Is it possible to change plain socket to SSLSocket?
There is a plain socket server listening on port 12345
;
ServerSocket s = new ServerSocket(12345);
What I want to kn开发者_开发问答ow is that it is possible that:
- If the client send a
http
request, the server handle the request directly, - If the client send a
https
request, the server change client socket to SSLSocket?
Thanks
Is it possible to change plain socket to SSLSocket?
Yes, it is. On the server side, the following works:
ServerSocketFactory ssf = ServerSocketFactory.getDefault();
ServerSocket serverSocket = ssf.createServerSocket(12345);
// I've initialised an sslContext with a keystore, as you normally would.
Socket socket = serverSocket.accept();
SSLSocketFactory sslSf = sslContext.getSocketFactory();
// The host name doesn't really matter, since we're turning it into a server socket
// (No need to match the host name to the certificate on this side).
SSLSocket sslSocket = (SSLSocket) sslSf.createSocket(socket, null,
socket.getPort(), false);
sslSocket.setUseClientMode(false);
// Use the sslSocket InputStream/OutputStream as usual.
SSLSocketFactory.createSocket(Socket, ...)
will by default convert the existing Socket
into a client-mode SSLSocket
. Since the handshake only starts when you start reading/writing with the I/O streams, it's still time to change the mode using setUseClientMode(false)
.
Regarding the rest of the question:
What I want to know is that it is possible that:
- If the client send a http request, the server handle the request directly,
- If the client send a https request, the server change client socket to SSLSocket?
Again, yes, it's possible. It's sometimes referred to as "port unification" and it's implemented in Grizzly and thus Glassfish.

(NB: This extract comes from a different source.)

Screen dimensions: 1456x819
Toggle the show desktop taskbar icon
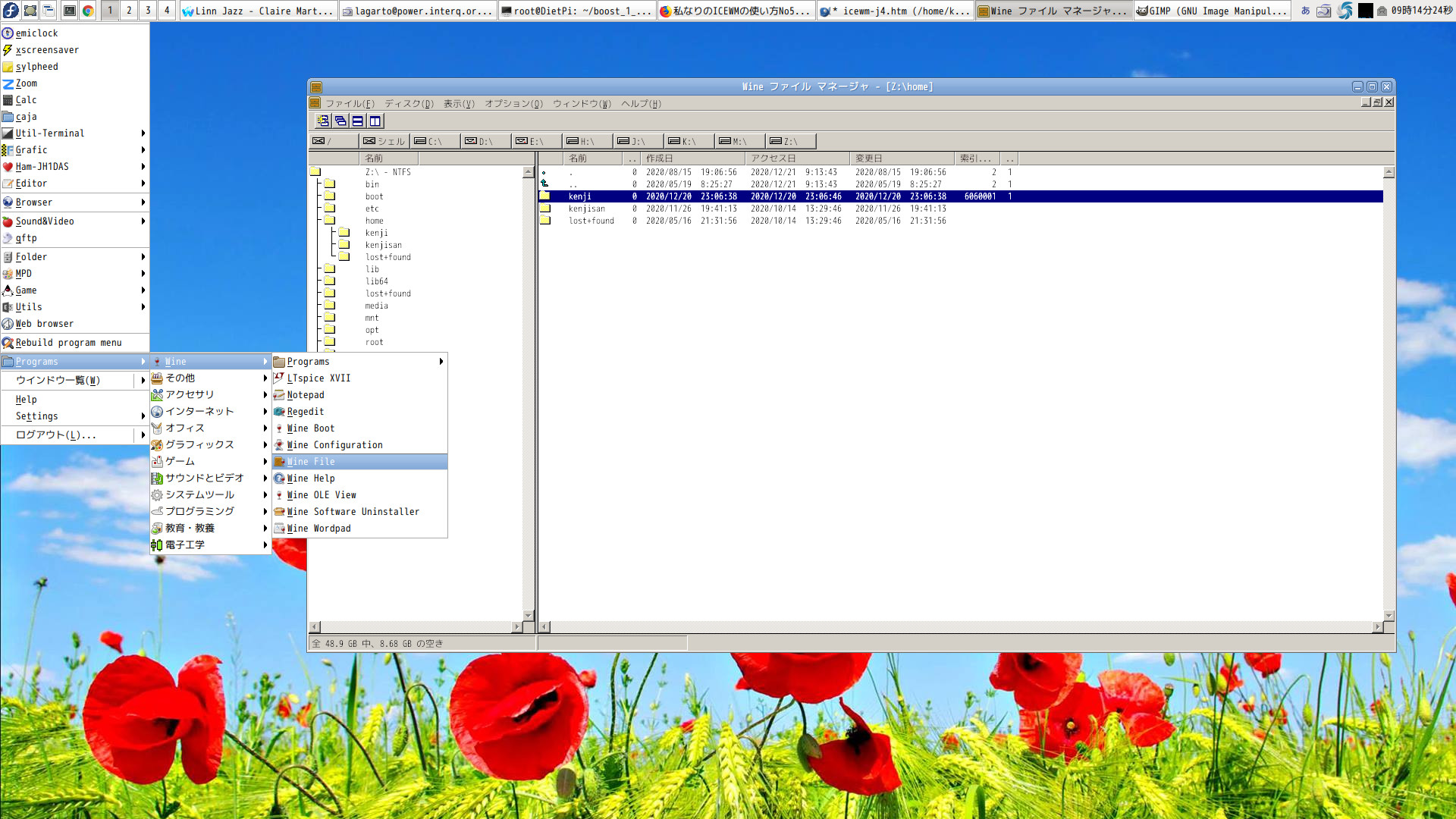[x=30, y=11]
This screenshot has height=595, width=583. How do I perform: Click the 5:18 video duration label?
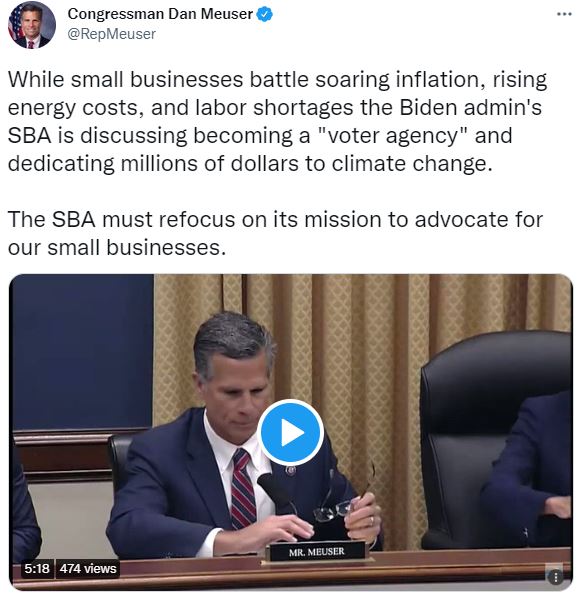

It works because both HTTP and TLS (upon which HTTPS works) are protocols where the client is expected to talk first. Therefore, the server can detect whether what the client initially sends is a TLS ClientHello
message (in which case it should try to proceed with the TLS handshake) or a plain HTTP request (e.g. GET / HTTP/1.1
...).
I suspect port unification is "easier" to do using SSLEngine
, otherwise, it might be hard to implement a read-ahead on a plain socket, which you would still be able to convert via SSLSocketFactory.createSocket(Socket, ...)
.
Note that this is still rather unusual, though.
It is not possible to serve both http and https on the same port. However, it should in theory be possible to upgrade an existing http connection to use TLS if both the client and server supports it, see RFC 2817. The SSLSocketFactory class has a createSocket() function which can be used to upgrade an existing socket to SSL/TLS.
Disclaimer: I have not attempted to do this, and implementing RFC 2817 is likely non-trivial.
Edit: Apparently I was wrong, like Bruno wrote it is possible to serve http and https on the same port using a technology called port unification, which uses the first few bytes received to detect the protocol. There is an example of this included with the Netty (JBoss) framework.
The Socket/SSLSocket interface does not allow convenient content-recognition here - when you start reading from a socket and see that it is only garbage (not plain HTTP), you can't supply this data to a new SSLSocket wrapped around a normal one.
You could use a Socket (or SocketChannel) and look at the data, and then (if it is not the start of a plain HTTP request) pass the same data to an SSLEngine object for decryption/encryption. This means that you have to handle all the encryption/decryption calls yourself, which is not totally trivial (at least, it is a lot more complicated than simply using an SSLSocket with it's two streams - I did it once).
Of course, if you do this, you would likely better implement the RFC 2817 interface, instead of trying automated content sniffing.
I think it's no on both counts, based on what you've posted.
- If the listener on the
ServerSocket
is not interpreting the request as HTTP, then there's no magic that will make it so. - If the listener on the
ServerSocket
is not decrypting the encrypted request, then there's no magic that will make it so.
Did you write the code that's listening on the ServerSocket
? If yes, you can answer your own question by looking at your code.
Did someone else write the code that's listening on the ServerSocket
? If yes, you'll have to ask them. Were you given any information about the expected protocol?